Pour le dirigeant, il ne s'agit pas d'un épisode isolé. « Il s'agit déjà d'un changement de tendance, il ne s'agit pas d'une saison unique, mais plutôt d'un tournant. » Selon lui, l'industrie chilienne de la cerise devra s'adapter à un nouveau contexte d'augmentation des volumes et de baisse des rendements.
© Monfrut
« L'entrée soutenue de nouveaux hectares plantés au cours des années précédentes laisse présager plusieurs saisons avec une offre élevée. Dans ce scénario, des décisions pourraient être accélérées, comme l'arrachage de vergers peu productifs ou de variétés qui ne correspondent plus à la demande actuelle. »
En ce qui concerne les marchés, la dépendance à l'égard de la Chine reste essentielle, même si certaines entreprises ont progressé dans la diversification. Dans le cas de Monfrut, environ 25 % du volume est destiné à des marchés autres que la Chine, tels que les États-Unis, la Corée, Taïwan et l'Inde. Toutefois, M. Leibbrandt reconnaît qu'il faut du temps et de la stratégie pour consolider les destinations alternatives.
© Monfrut
Dans ce contexte, l'efficacité devient essentielle. « Comme vous ne gérez pas les prix, vous devez vous concentrer sur le maintien des coûts, et ne jamais laisser la qualité de côté. » De plus, il souligne que le secteur exige une plus grande précision commerciale : « Il ne s'agit plus seulement d'expédier quelque chose en espérant un meilleur prix, mais d'avoir une stratégie commerciale solide et de vendre ce que le client demande. »

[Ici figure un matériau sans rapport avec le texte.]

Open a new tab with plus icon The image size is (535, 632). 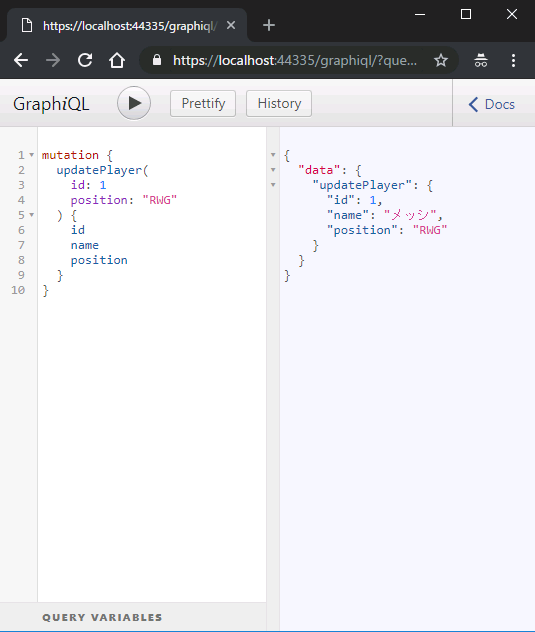point(269,25)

Dans le cas des poires, Monfrut travaille principalement avec la variété Forelle, un produit de niche au comportement plus stable. « C'est une variété de niche qui a toujours été bien demandée car il y a peu de volume. »
© Monfrut
Les petits calibres sont destinés à des marchés tels que l'Équateur et la Colombie ; les moyens, à l'Amérique centrale ; et les grands, plus colorés, à l'Europe, en particulier aux Pays-Bas. En Amérique latine, les prix sont « légèrement supérieurs à ceux de l'année dernière », en raison de l'offre et de la demande.
Contrairement à la cerise, la poire Forelle présente une dynamique plus équilibrée entre l'offre et la demande. « Il y a peu d'offre, mais il n'y a pas non plus beaucoup de demande ; elle est gérée dans une voie distincte et a été assez stable au fil des ans. »

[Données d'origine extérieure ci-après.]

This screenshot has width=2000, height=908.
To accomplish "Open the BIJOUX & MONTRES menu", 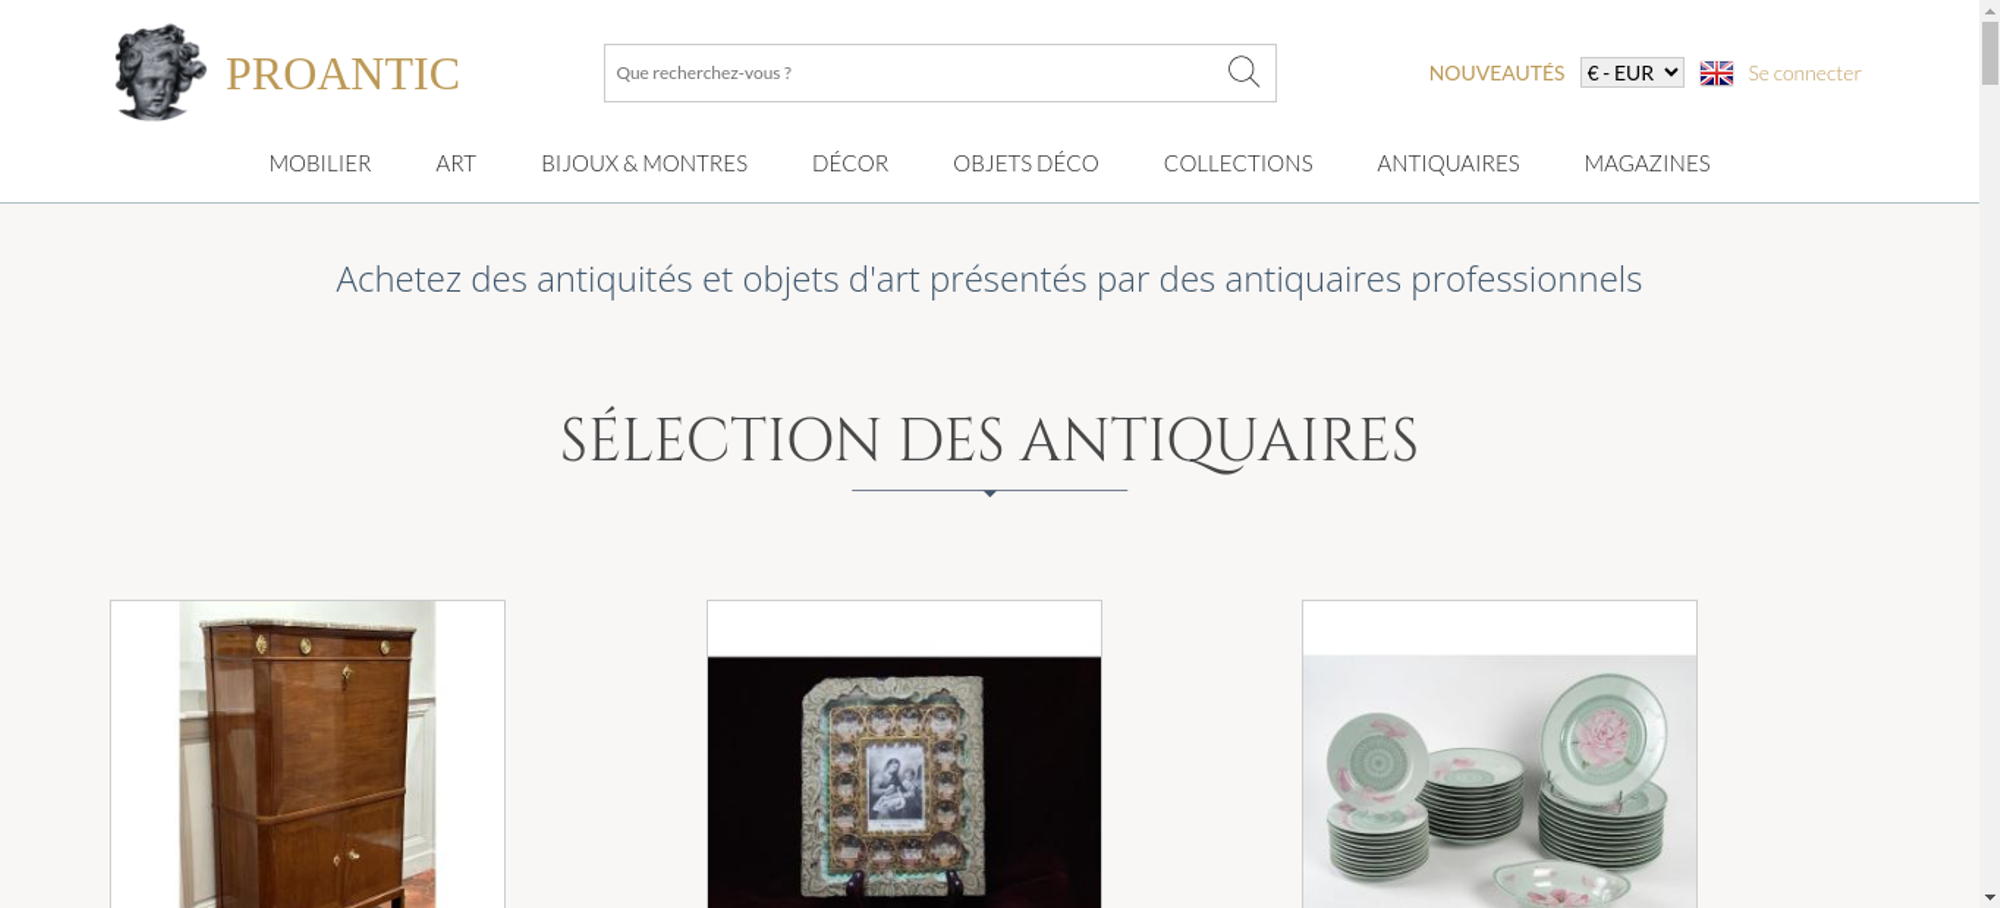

Pour les années à venir, le dirigeant prévoit une période d'ajustement pour la cerise et une plus grande stabilité dans le créneau de la poire Forelle. « Nous sommes confrontés à plusieurs années de production encore élevée et au défi commercial que représente le placement de ce fruit. Dans les deux cas, la discipline en matière de coûts, la qualité et une stratégie commerciale bien définie feront la différence. »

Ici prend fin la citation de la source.